O silêncio das guitarras
\t\tMariza nunca foi uma fadista tradicional. Em Fado em Mim (2002) já se ouviam trompetes. Fado Curvo (2003) confirmava-nos que esta voz poderia ser tão pop ou jazzy quanto tradicionalmente lisboeta. E em Transparente (2005) consolidavam-se diferentes identidades numa só, sob a luminosa produção de Jacques Morelenbaum. O regresso aos discos de Mariza faz-se com Terra, o menos canónico de todos os álbuns editados pela cantora e, ao mesmo tempo, a “nova etapa” mais óbvia e coerente.
Terra é um exercício de interpretação. Mariza sempre viu no fado o início da viagem por refrões e danças. Foi avisando que a canção de Lisboa deveria revelar as alegrias de um Portugal feito de encontros e viagens, não de tristeza e saudade. Encarnou esse princípio e levou-o pelos palcos internacionais, descoberta como diva exótica. Com o novo Terra, este “ser internacional” quer tornar-se cada vez mais no seu habitat definitivo. E esta á a cantora que se faz exemplo de adaptação musical, assimilando e tornando pessoais diferentes linguagens.
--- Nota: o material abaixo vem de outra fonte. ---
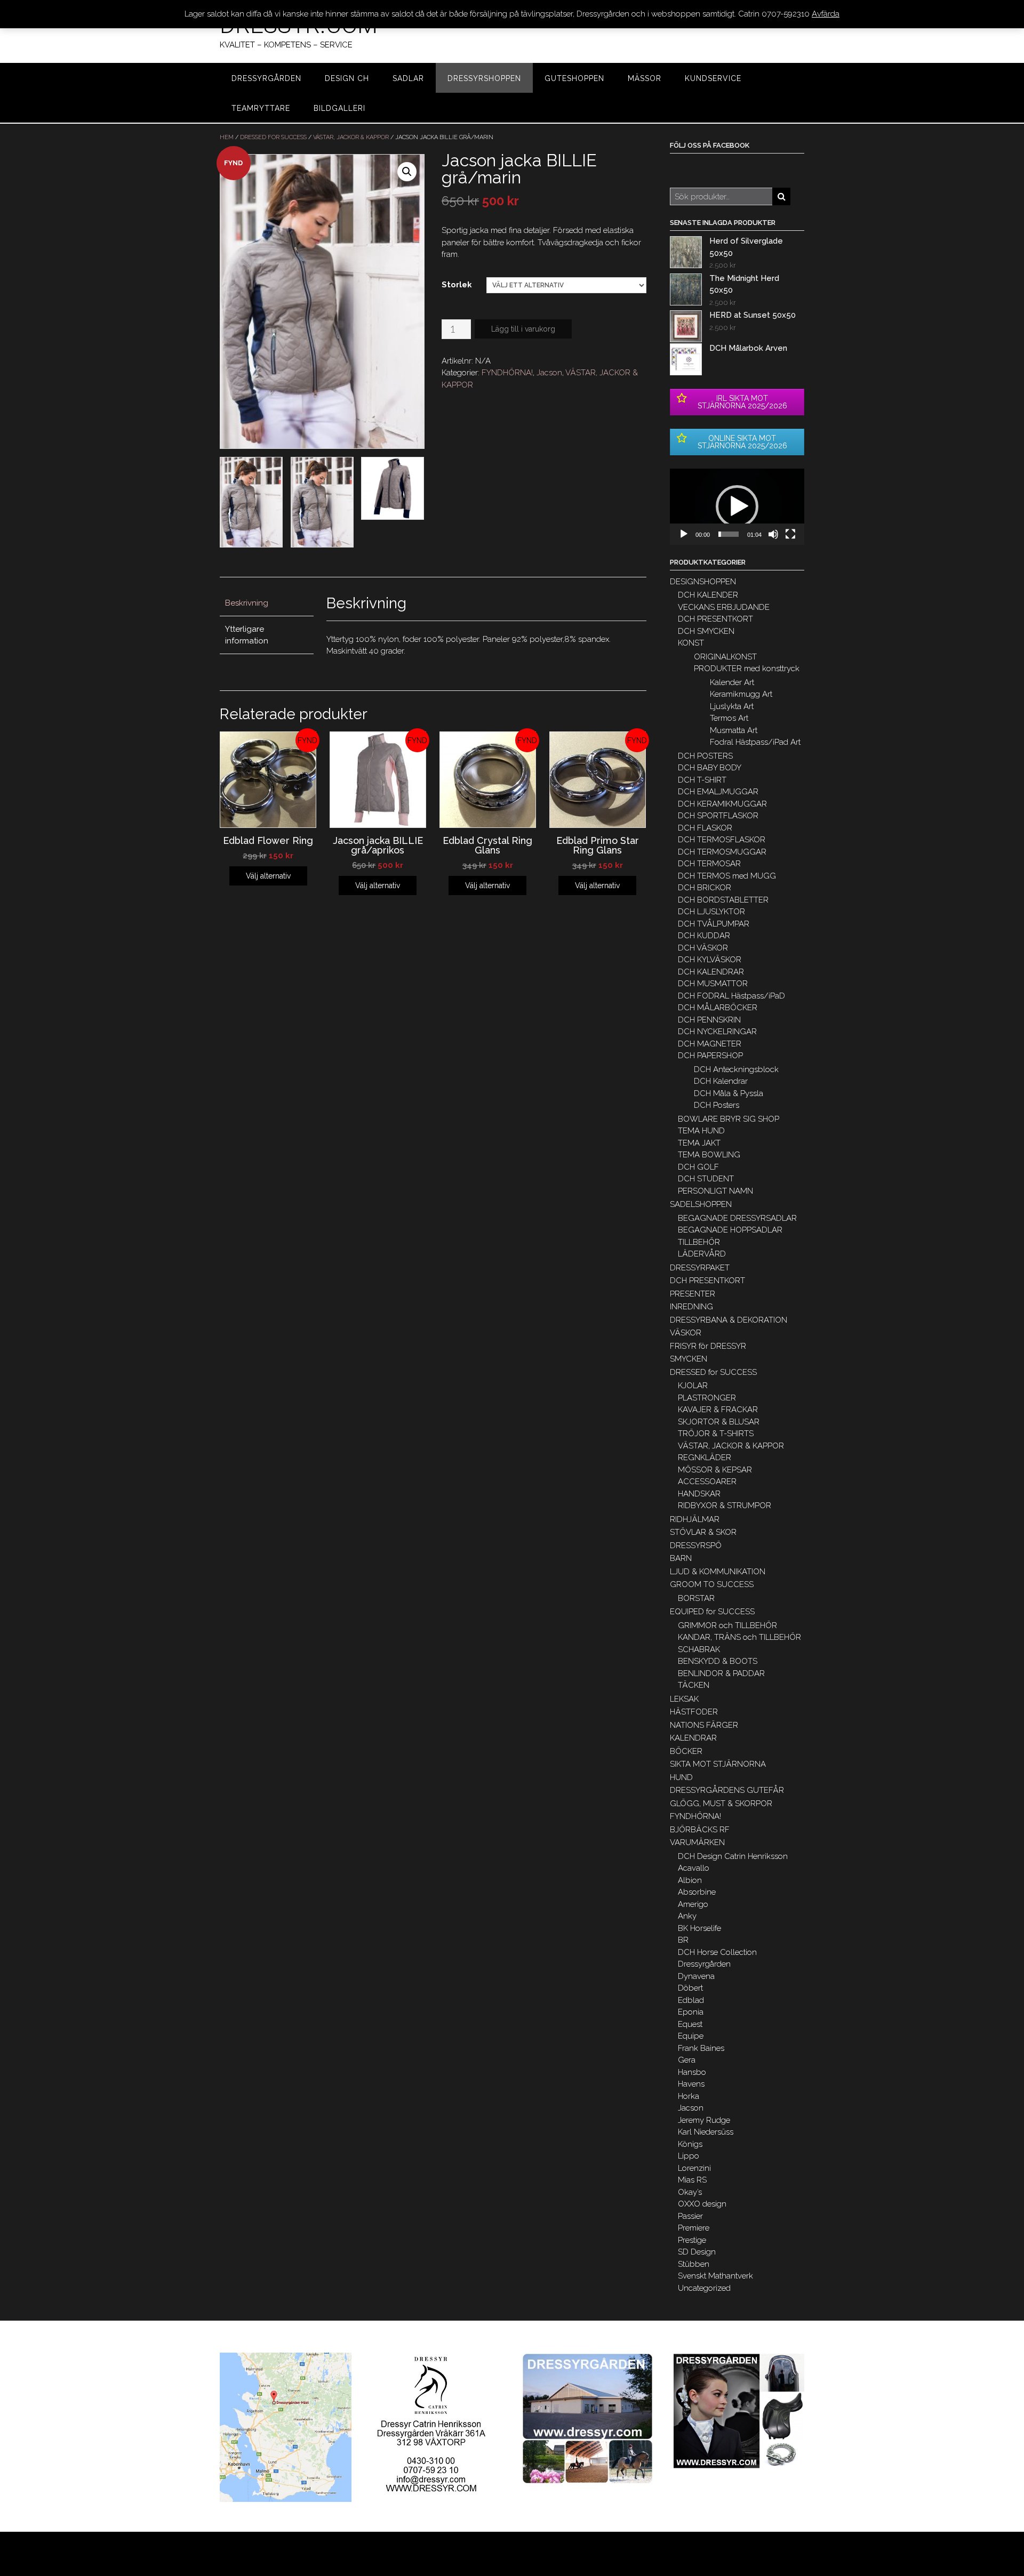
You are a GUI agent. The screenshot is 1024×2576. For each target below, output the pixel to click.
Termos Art (729, 718)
Mariza é voz de canções, partindo do duelo com a guitarra portuguesa para cultivar gostos seus e propostas de outros. O flamenco atravessa Terra, através de guitarras e percussões. Javier Limón é aqui produtor e compositor. Convida Concha Buika para colorir Pequenas Verdades e dizer que o fado pode ser raiano. Com os olhos postos além-mar, cantam-se As Guitarras de Ivan Lins num piano-bar carioca. E assume-se a relação fraterna com a morna, em dueto com Tito Paris. Rui Veloso, Fernando Tordo e Paulo de Carvalho compõem. David Mourão-Ferreira, Pedro Homem de Melo e Florbela Espanca são recordados. E o fado de Mariza torna-se internacional como sempre quis e nunca o fora até aqui. Porque a sua voz se molda ao cuidado dos arranjos, ainda que polida ao detalhe por vezes menos emocional. Distante das exigências da tradição fadista. Mas Mariza nunca foi uma fadista tradicional.